En la vida de nuestro Señor la Cruz no es sólo un símbolo, fue una realidad histórica. La Cruz es el instrumento de su condena, de su total destrucción como hombre.

El «madero» (xulon), como con frecuencia se llamaba a la cruz, era el suplicio más infamante, reservado a los esclavos culpables de los mayores delitos.

Cicerón dice que hasta el nombre de la cruz debía mantenerse alejado de un ciudadano romano.

Todo en él estaba pensado para hacer ese suplicio lo más degradante posible. Al condenado se le hacía cargar hasta el lugar de la ejecución, si no con toda la cruz, sí con el madero transversal.

Se le ataba desnudo y después se le clavaba al patíbulo, donde agonizaba presa de convulsiones y sufrimientos atroces, con todo el cuerpo pesando sobre las heridas.

====================

■ ENUNCIADO A:
Responde a partir del texto sobre la Cruz:
(i) ¿Qué nombre se daba con frecuencia a la cruz?
(ii) ¿A quiénes estaba reservado ese suplicio?
(iii) Según Cicerón, ¿de quién debía mantenerse alejado hasta el nombre de la cruz?
■ ENUNCIADO B:
Transcribe del texto sobre la Cruz el fragmento comprendido entre "En la vida de" y "destrucción como hombre.", ambos incluidos.
■ ENUNCIADO C:
Prosigue el texto sobre el suplicio de la cruz con el fragmento que vendría después de su última oración.

■ MUESTRA DE DATOS:
====================

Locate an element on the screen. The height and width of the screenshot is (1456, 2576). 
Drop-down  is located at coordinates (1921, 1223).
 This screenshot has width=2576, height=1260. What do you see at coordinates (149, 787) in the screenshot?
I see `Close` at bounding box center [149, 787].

====================

■ RESPUESTA ESPERADA A:
(i) El «madero» (xulon).
(ii) A los esclavos culpables de los mayores delitos.
(iii) De un ciudadano romano.

■ RESPUESTA ESPERADA B:
En la vida de nuestro Señor la Cruz no es sólo un símbolo, fue una realidad histórica. La Cruz es el instrumento de su condena, de su total destrucción como hombre.

■ RESPUESTA ESPERADA C:
«¡Crucificado!»: en tiempo de los Apóstoles, no se podía escuchar esta palabra sin que un escalofrío de horror atravesase todo el cuerpo.

Para un judío, a eso se añadía la maldición de Dios, pues estaba escrito eso precisamente.

Pero la Cruz es el lugar donde el nuevo Adán dijo sí a Dios por todos los hombres, y para siempre.

La Cruz es donde el nuevo Moisés, con el madero, abrió el nuevo Mar Rojo.

Y con su obediencia, transformó las aguas amargas de la rebelión en las aguas dulces del Bautismo.

La Cruz fue donde dice San Pablo que «Cristo nos rescató de la maldición de la ley, haciéndose por nosotros un maldito» (Ga 3,13).

Y finalmente la Cruz es el nuevo árbol de la vida plantado en medio de la plaza de la ciudad (cf Ap 22,2).

Y esa misma Cruz se hace presente en nuestra vida, en la vida de todo hombre. Y ante ese árbol que vuelve dulce lo más amargo.

Ante ese madero, que para muchas personas es señal de maldición. Los cristianos podemos preguntarnos como hacía los santos:

¿Resignación? ¡No! ¡Amar la Cruz, querer la Cruz ! .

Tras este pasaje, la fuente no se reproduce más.